Looking Back, Looking Ahead: The New Secretary-General and UN Reform
Every incoming Secretary-General is expected to make the United Nations (UN) more fit for purpose. The new Secretary-General is no exception with António Guterres under pressure to leverage his honeymoon to enact major change. Yet he has moved cautiously. His changes so far have been targeted, limited in scope, and accommodating to major powers. This raises the question of whether significant reform is likely under his leadership.
We analyze his actions since taking office and argue that it is. Guterres is positioned to use his early initiatives to facilitate more ambitious future ones. To make this argument, we provide a comprehensive review of the state of his reform agenda and investigate the geopolitical and institutional factors that shape the reform environment. Drawing on scholarly and policy research, we conclude by making three recommendations for a long-term change leadership strategy.

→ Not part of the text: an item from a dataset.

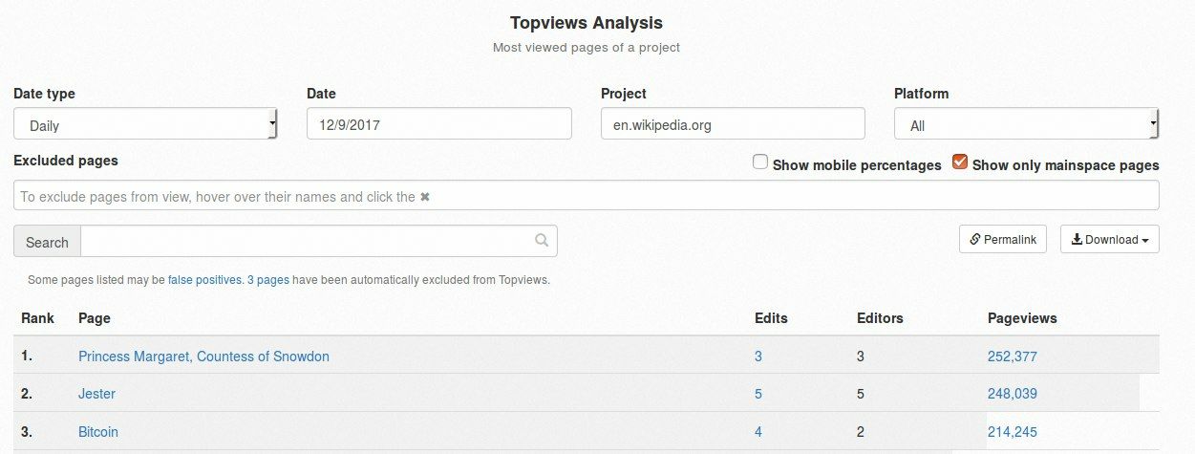The width and height of the screenshot is (1195, 454).
Task: Click Bitcoin pageviews count 214,245
Action: pos(1013,432)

- Refine the overarching vision to aligns his two stated reform objectives of prevention and creating a more integrated, field-oriented UN.

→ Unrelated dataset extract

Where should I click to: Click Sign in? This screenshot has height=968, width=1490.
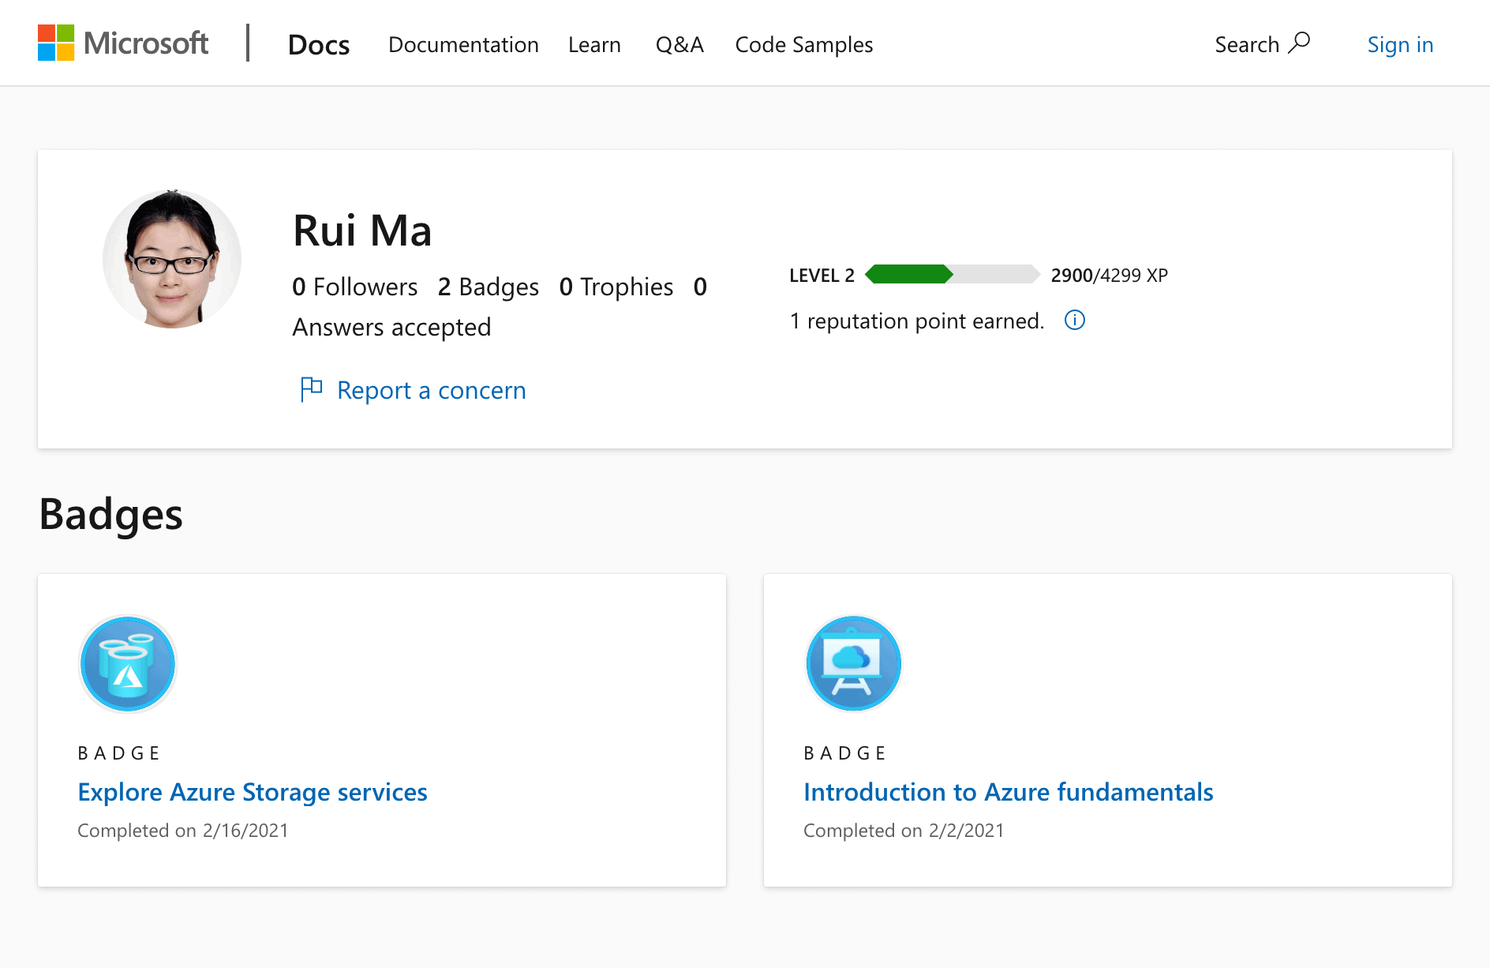pyautogui.click(x=1400, y=45)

- Take an incremental approach by separating future institutional reforms into three rounds targeting the Secretariat, coherence within issue-areas, and coordination across issue-areas, respectively.
- Articulate, eventually, an advocacy agenda that is composed of a limited number of intergovernmental reforms and global issues. The Secretary-General should not lead these changes but exercise his office’s agenda setting and convening power to foster the collective leadership of a likeminded coalition.